**** Records for the exercise

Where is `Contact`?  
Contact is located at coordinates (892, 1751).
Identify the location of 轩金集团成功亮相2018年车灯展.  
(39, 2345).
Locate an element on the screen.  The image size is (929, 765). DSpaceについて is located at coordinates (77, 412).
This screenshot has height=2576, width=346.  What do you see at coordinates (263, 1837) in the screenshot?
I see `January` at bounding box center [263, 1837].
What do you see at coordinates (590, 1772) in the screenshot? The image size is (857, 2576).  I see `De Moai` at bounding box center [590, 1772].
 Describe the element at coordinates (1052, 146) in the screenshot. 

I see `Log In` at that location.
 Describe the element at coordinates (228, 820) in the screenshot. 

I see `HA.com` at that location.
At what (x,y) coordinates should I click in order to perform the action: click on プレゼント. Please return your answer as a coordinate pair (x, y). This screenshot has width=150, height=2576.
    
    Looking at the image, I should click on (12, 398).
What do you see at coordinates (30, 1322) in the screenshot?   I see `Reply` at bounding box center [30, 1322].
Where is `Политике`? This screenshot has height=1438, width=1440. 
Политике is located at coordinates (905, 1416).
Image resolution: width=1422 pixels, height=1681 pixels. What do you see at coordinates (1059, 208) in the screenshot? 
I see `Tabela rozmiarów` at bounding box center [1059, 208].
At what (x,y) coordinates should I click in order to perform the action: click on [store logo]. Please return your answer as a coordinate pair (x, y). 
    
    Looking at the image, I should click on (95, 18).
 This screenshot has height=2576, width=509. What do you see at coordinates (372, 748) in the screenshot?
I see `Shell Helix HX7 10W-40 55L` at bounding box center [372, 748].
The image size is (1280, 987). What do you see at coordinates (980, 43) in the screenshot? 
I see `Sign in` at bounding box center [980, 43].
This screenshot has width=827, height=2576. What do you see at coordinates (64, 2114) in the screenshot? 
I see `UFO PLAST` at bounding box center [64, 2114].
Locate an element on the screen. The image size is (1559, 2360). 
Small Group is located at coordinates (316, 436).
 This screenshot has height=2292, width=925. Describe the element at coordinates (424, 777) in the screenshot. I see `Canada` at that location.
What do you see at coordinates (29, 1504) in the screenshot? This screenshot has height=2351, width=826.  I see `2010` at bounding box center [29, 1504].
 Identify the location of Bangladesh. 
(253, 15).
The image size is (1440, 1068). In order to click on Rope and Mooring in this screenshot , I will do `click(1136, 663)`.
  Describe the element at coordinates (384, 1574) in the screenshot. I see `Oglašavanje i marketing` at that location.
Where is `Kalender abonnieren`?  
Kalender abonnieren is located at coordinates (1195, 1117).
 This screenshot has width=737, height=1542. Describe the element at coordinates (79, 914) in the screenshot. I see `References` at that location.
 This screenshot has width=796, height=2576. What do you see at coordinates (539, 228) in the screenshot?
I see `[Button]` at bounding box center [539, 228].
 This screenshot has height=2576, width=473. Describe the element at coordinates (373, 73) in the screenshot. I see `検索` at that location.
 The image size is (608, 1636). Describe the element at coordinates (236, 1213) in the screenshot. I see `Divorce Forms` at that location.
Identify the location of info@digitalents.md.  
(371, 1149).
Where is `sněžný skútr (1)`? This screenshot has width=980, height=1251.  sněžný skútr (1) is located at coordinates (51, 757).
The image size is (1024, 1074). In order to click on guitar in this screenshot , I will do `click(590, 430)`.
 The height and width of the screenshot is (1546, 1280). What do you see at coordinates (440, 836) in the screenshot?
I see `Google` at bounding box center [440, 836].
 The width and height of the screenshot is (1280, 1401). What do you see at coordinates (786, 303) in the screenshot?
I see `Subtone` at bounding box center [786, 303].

********

Could you print all of the records above again, word for word and line for line?

> Correct answer
Where is `Contact`?  
Contact is located at coordinates (892, 1751).
Identify the location of 轩金集团成功亮相2018年车灯展.  
(39, 2345).
Locate an element on the screen.  The image size is (929, 765). DSpaceについて is located at coordinates (77, 412).
This screenshot has height=2576, width=346.  What do you see at coordinates (263, 1837) in the screenshot?
I see `January` at bounding box center [263, 1837].
What do you see at coordinates (590, 1772) in the screenshot? The image size is (857, 2576).  I see `De Moai` at bounding box center [590, 1772].
 Describe the element at coordinates (1052, 146) in the screenshot. 

I see `Log In` at that location.
 Describe the element at coordinates (228, 820) in the screenshot. 

I see `HA.com` at that location.
At what (x,y) coordinates should I click in order to perform the action: click on プレゼント. Please return your answer as a coordinate pair (x, y). This screenshot has width=150, height=2576.
    
    Looking at the image, I should click on (12, 398).
What do you see at coordinates (30, 1322) in the screenshot?   I see `Reply` at bounding box center [30, 1322].
Where is `Политике`? This screenshot has height=1438, width=1440. 
Политике is located at coordinates (905, 1416).
Image resolution: width=1422 pixels, height=1681 pixels. What do you see at coordinates (1059, 208) in the screenshot? 
I see `Tabela rozmiarów` at bounding box center [1059, 208].
At what (x,y) coordinates should I click in order to perform the action: click on [store logo]. Please return your answer as a coordinate pair (x, y). 
    
    Looking at the image, I should click on (95, 18).
 This screenshot has height=2576, width=509. What do you see at coordinates (372, 748) in the screenshot?
I see `Shell Helix HX7 10W-40 55L` at bounding box center [372, 748].
The image size is (1280, 987). What do you see at coordinates (980, 43) in the screenshot? 
I see `Sign in` at bounding box center [980, 43].
This screenshot has width=827, height=2576. What do you see at coordinates (64, 2114) in the screenshot? 
I see `UFO PLAST` at bounding box center [64, 2114].
Locate an element on the screen. The image size is (1559, 2360). 
Small Group is located at coordinates (316, 436).
 This screenshot has height=2292, width=925. Describe the element at coordinates (424, 777) in the screenshot. I see `Canada` at that location.
What do you see at coordinates (29, 1504) in the screenshot? This screenshot has height=2351, width=826.  I see `2010` at bounding box center [29, 1504].
 Identify the location of Bangladesh. 
(253, 15).
The image size is (1440, 1068). In order to click on Rope and Mooring in this screenshot , I will do `click(1136, 663)`.
  Describe the element at coordinates (384, 1574) in the screenshot. I see `Oglašavanje i marketing` at that location.
Where is `Kalender abonnieren`?  
Kalender abonnieren is located at coordinates (1195, 1117).
 This screenshot has width=737, height=1542. Describe the element at coordinates (79, 914) in the screenshot. I see `References` at that location.
 This screenshot has width=796, height=2576. What do you see at coordinates (539, 228) in the screenshot?
I see `[Button]` at bounding box center [539, 228].
 This screenshot has height=2576, width=473. Describe the element at coordinates (373, 73) in the screenshot. I see `検索` at that location.
 The image size is (608, 1636). Describe the element at coordinates (236, 1213) in the screenshot. I see `Divorce Forms` at that location.
Identify the location of info@digitalents.md.  
(371, 1149).
Where is `sněžný skútr (1)`? This screenshot has width=980, height=1251.  sněžný skútr (1) is located at coordinates (51, 757).
The image size is (1024, 1074). In order to click on guitar in this screenshot , I will do `click(590, 430)`.
 The height and width of the screenshot is (1546, 1280). What do you see at coordinates (440, 836) in the screenshot?
I see `Google` at bounding box center [440, 836].
 The width and height of the screenshot is (1280, 1401). What do you see at coordinates (786, 303) in the screenshot?
I see `Subtone` at bounding box center [786, 303].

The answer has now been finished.